Le rapport de l’OCDE :
Ce rapport est présenté à Reykjavík par Angel Gurría Secrétaire général de l’OCDE. Le premier tableau, ci-contre, est éloquent : selon les prévisions de l’OCDE, la croissance du PIB devrait s’établir à 4.3 % en 2015 et 2.7 % en 2016, – soit bien plus que la moyenne prévue pour les pays de l’OCDE – et poursuivre sur cette lancée jusqu’en 2020.
Principaux indicateurs macroéconomiques
Voici des résultats qui satisferaient plus d’un ! Et pour faire bonne mesure, l’OCDE note un budget à l’équilibre et une réduction sensible de la dette publique et de celle des ménages. Mais toujours selon l’OCDE des menaces existent :
- la levée du contrôle des changes, projet ambitieux dont la réussite, encore incertaine, conditionne la consolidation des progrès constatés,
- les augmentations de salaire accordées au printemps, potentiellement génératrices d’inflation, et qui montrent combien l’économie est vulnérable,
- l’émigration de personnels qualifiés, concomitante avec l’immigration de personnels peu qualifiés employés notamment dans le tourisme,
À plus long terme, l’OCDE souligne la nécessité d’améliorer la productivité, dont elle explique la faiblesse – très relative, puisque selon ses critères la productivité islandaise est certes inférieure à celle des autres pays nordiques, mais légèrement supérieure à l’OCDE dans son ensemble ! -, par le peu de concurrence interne et le taux élevé d’abandon des études pendant le deuxième cycle de l’enseignement secondaire.
Voici les dangers de raisonnements uniquement normatifs : les Islandais quittent l’école tôt, mais y reviennent plus tard, pour avoir, toujours selon l’OCDE, le plus grand nombre d’années d’étude au cours de leur vie. Et qui a travaillé en Islande a pu constater que la plupart des employeurs y sont bien plus ouverts et souples que dans tel pays plus proche de nous, ce qui explique notamment que l’âge de la retraite n’y est pas un enjeu.

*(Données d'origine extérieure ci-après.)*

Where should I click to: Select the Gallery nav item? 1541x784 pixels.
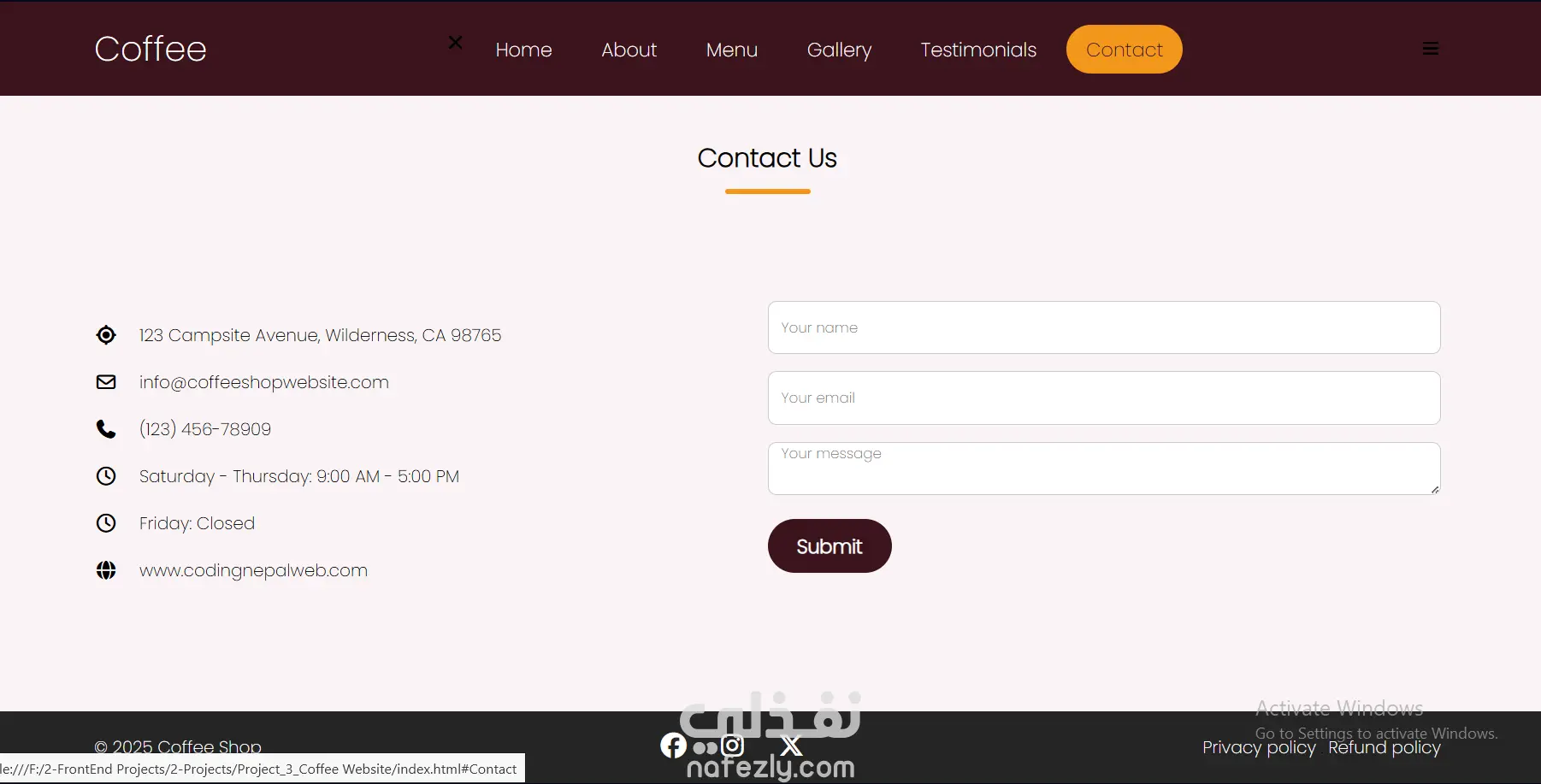pyautogui.click(x=839, y=50)
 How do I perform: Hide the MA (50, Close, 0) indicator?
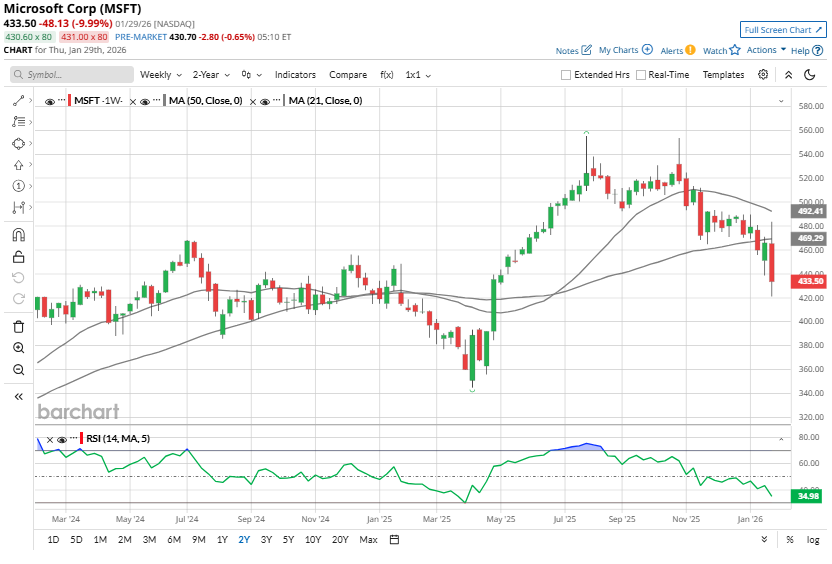[x=145, y=101]
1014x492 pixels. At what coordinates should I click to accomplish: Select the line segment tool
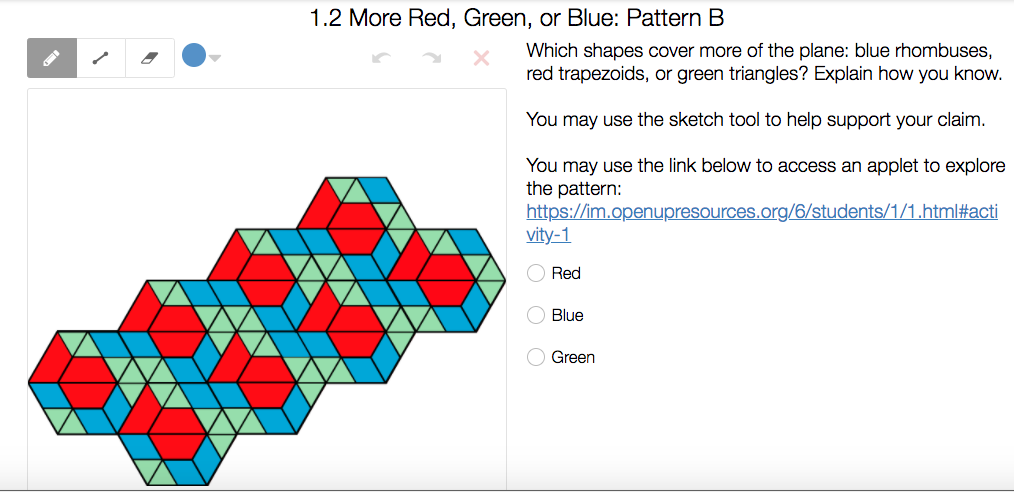point(101,58)
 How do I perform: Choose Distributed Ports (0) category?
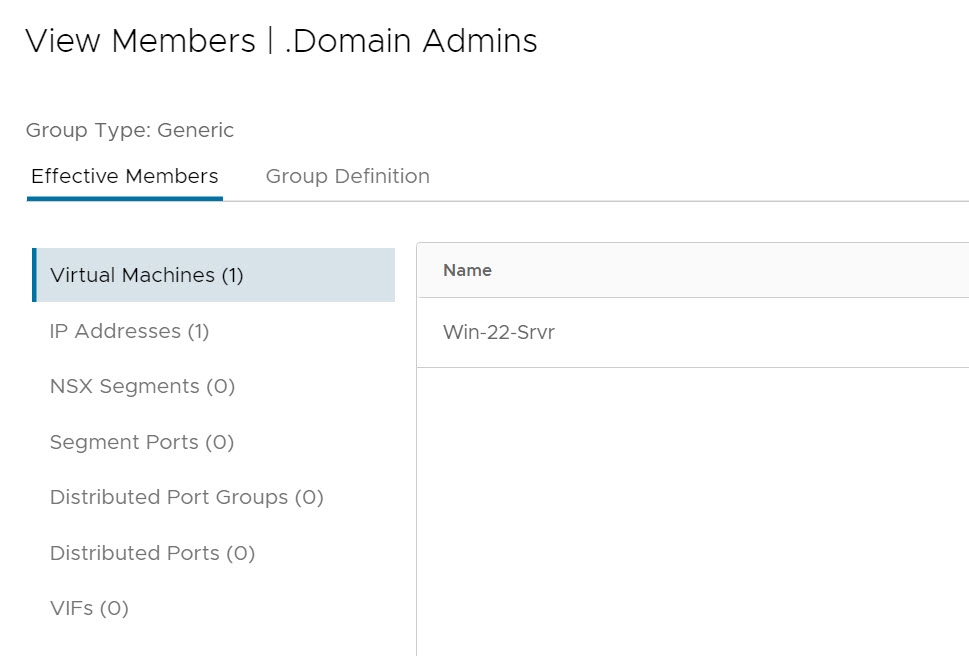click(152, 553)
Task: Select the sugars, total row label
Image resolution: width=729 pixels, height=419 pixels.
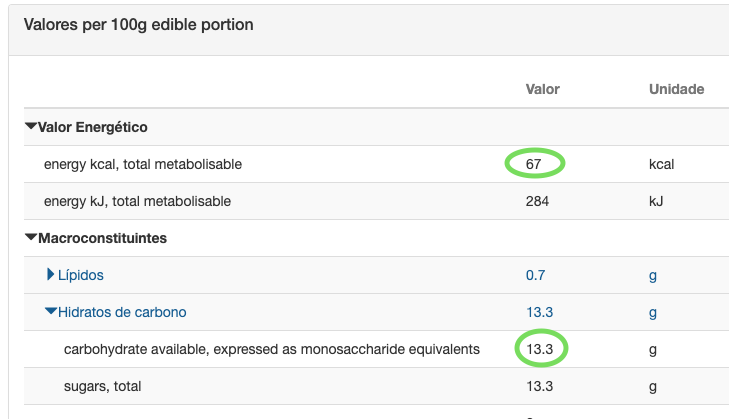Action: click(x=102, y=386)
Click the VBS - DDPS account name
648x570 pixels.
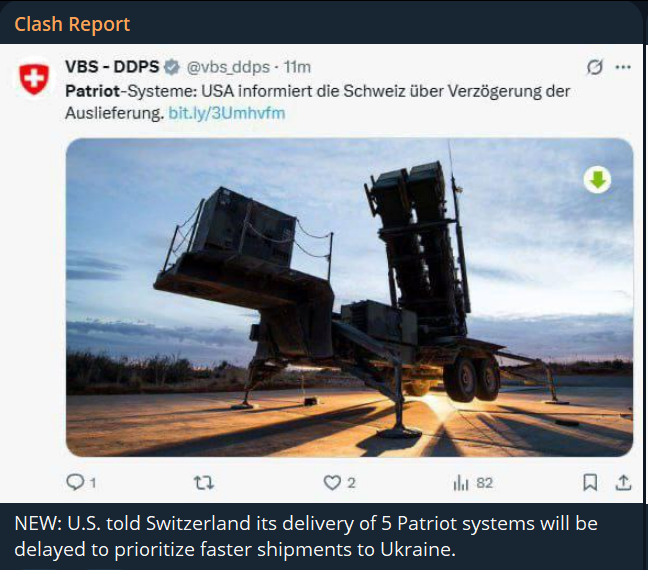[x=112, y=67]
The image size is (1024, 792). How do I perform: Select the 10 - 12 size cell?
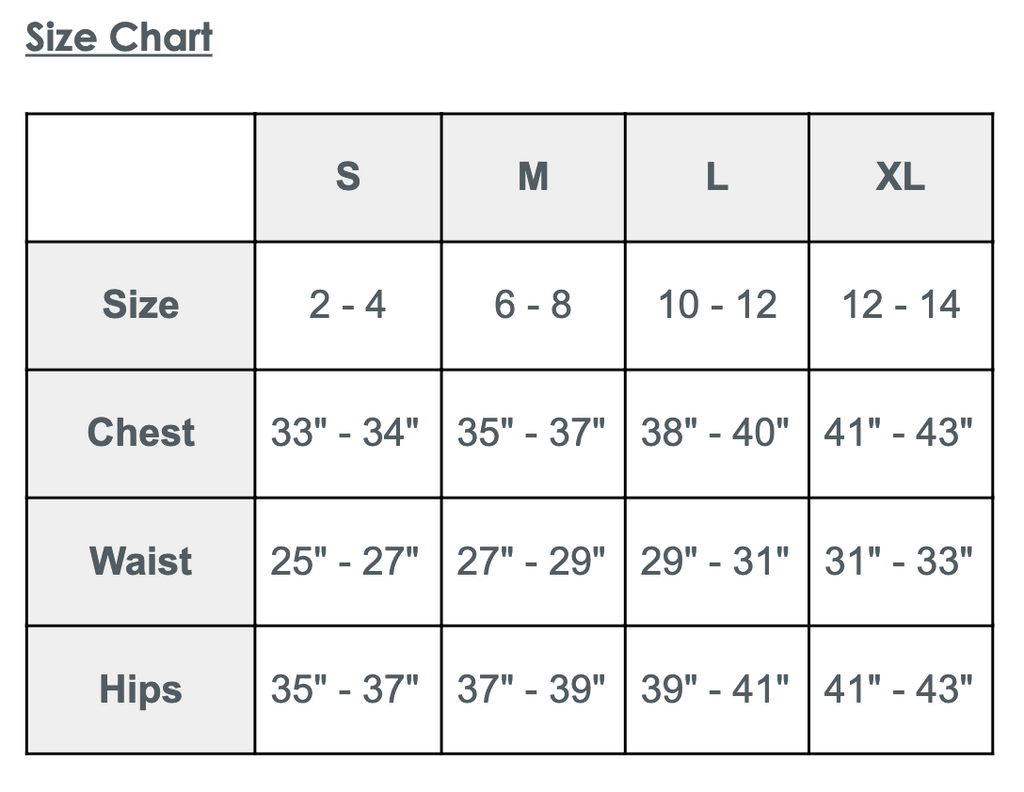(717, 305)
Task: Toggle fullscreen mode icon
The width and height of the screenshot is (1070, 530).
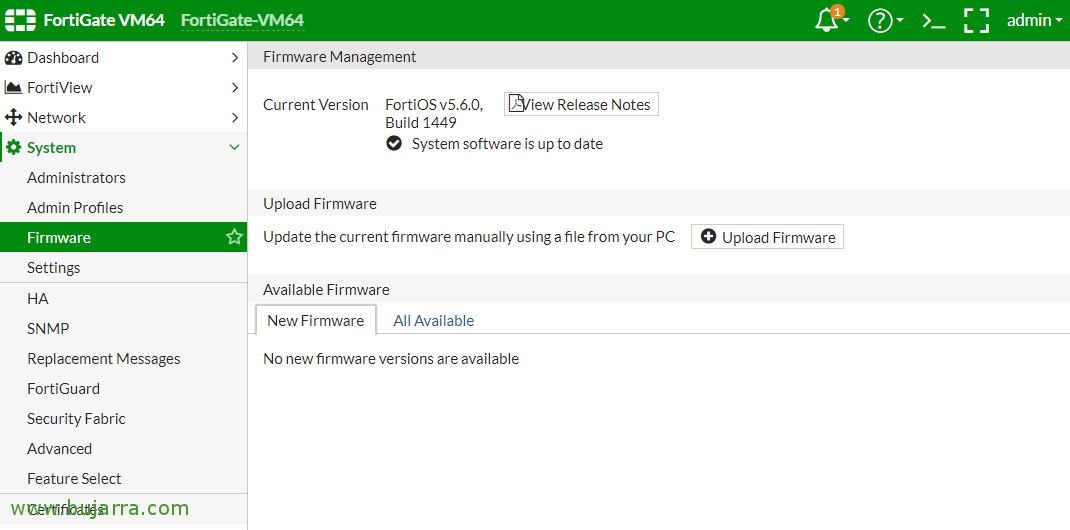Action: point(976,20)
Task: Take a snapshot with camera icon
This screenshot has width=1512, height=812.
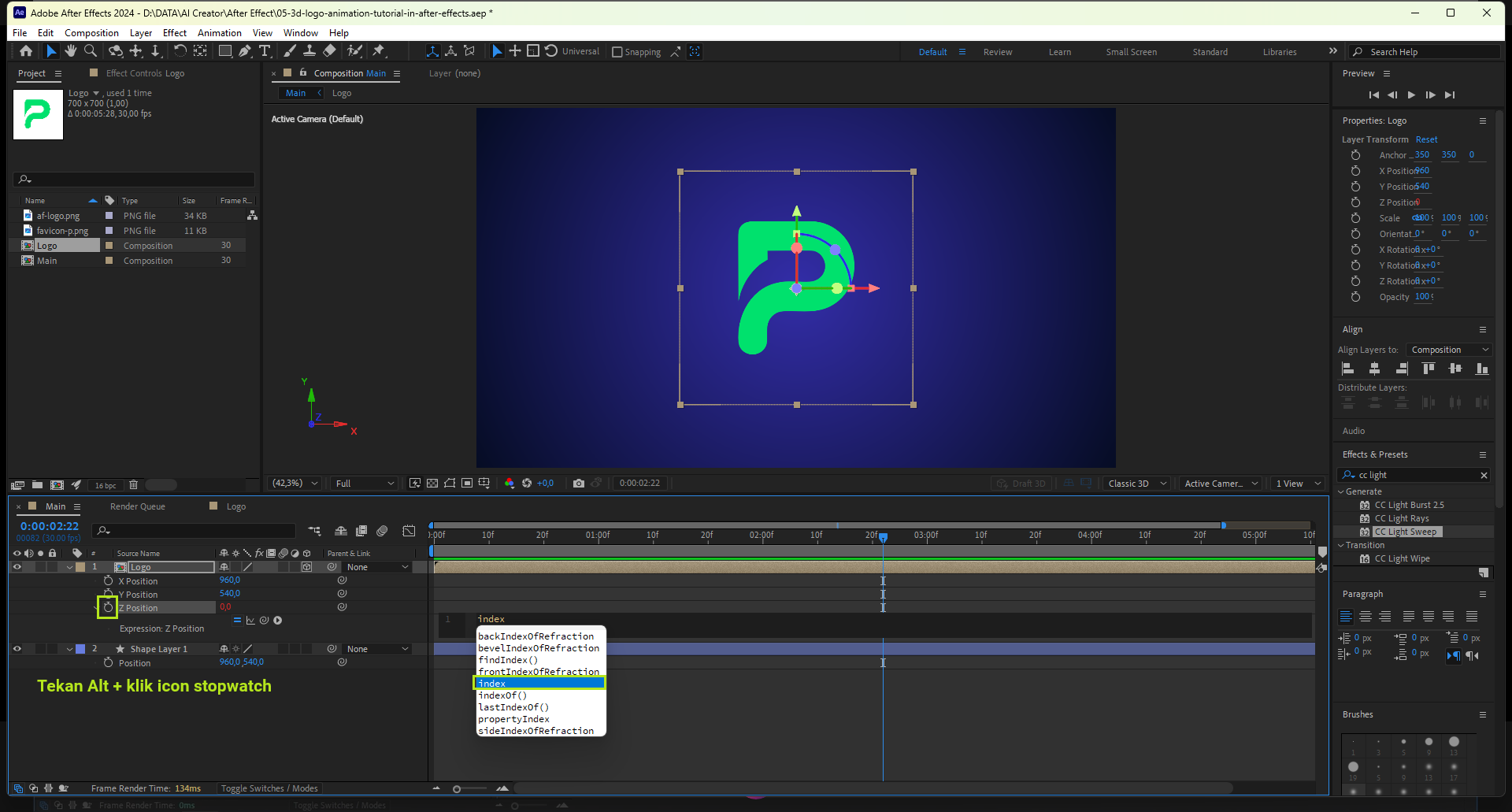Action: [579, 484]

L’OCDE n’apporte pas d’explication au graphique cicontre qu’elle publie, et qui montre que le « bien- être » est plus élevé en Islande que dans l’ensemble de l’OCDE. N’est-ce pas l’essentiel ?
D’autres menaces existent, plus conjoncturelles :
- l’instabilité des cours mondiaux du poisson, et la décroissance des prises,
- la fermeture brutale de certains marchés, russes et nigérians pour prendre des exemples récents,
- l’instabilité des cours mondiaux de l’aluminium et une tendance probable à la réduction de la demande.
Le projet de budget 2016
Comme le souligne Bjarni Benediktsson, Ministre des Finances, le budget 2016 est dans la continuité de ceux présentés par l’actuel gouvernement :
- budget équilibré, avant paiement de la dette, et réduction de celle-ci,
- réduction de certains droits de douane sur des produits courants, notamment vêtements,
- réduction de la pression fiscale sur les foyers,
- accent mis sur les dépenses de santé, de formation, et de recherches.
Derrière ce budget de bon « père de famille », il sera intéressant de connaître le détail et les réactions des intéressés, tant en ce qui concerne les ressources que les dépenses. Les premiers débats semblent montrer qu’il n’est pas si social qu’il paraît. A voir lors du débat à l’Alþingi.
Autres informations économiques
Le gouvernement confirme son projet de réduire la participation de l’État dans le capital de Landsbanki, dernière des trois grandes banques à n’être pas totalement privatisée. Actuellement actionnaire à 70%, l’État ne garderait que 40% du capital,à l’issue d’une négociation de deux ans, le ministère de l’Agriculture et de la Pêche, a signé avec l’UE un accord de réduction des droits de douane sur un nombre important de produits agricoles, dans les deux sens. Le Ministre Sigurður Ingi Jóhannsson, habitué aux critiques, dit son espoir d’y échapper cette fois car l’accord est avantageux pour les consommateurs islandais. Mais déjà les associations du secteur de l’agriculture montent aux créneaux !
Actualité politique
© visis.is / Sigurður IngiAprès Gunnar Bragi Sveinsson, Ministre des Affaires Etrangères, inflexible sur le soutien à l’UE dans sa politique à propos de l’Ukraine, c’est donc au tour de Sigurður Ingi de se démarquer des orientations essentielles du Parti du Progrès, volontiers protectionniste pour défendre les fermiers islandais. Il est vrai que ces orientations sont de moins en moins lisibles. Cause ou conséquence d’une désaffection qui parait inexorable : pendant que le gouvernement progresse de 33,2% à 34,4%, le parti du Premier Ministre passe de 12.2% à 11.4%, alors que son allié retrouve doucement des couleurs, de 23.1% à 25.3%.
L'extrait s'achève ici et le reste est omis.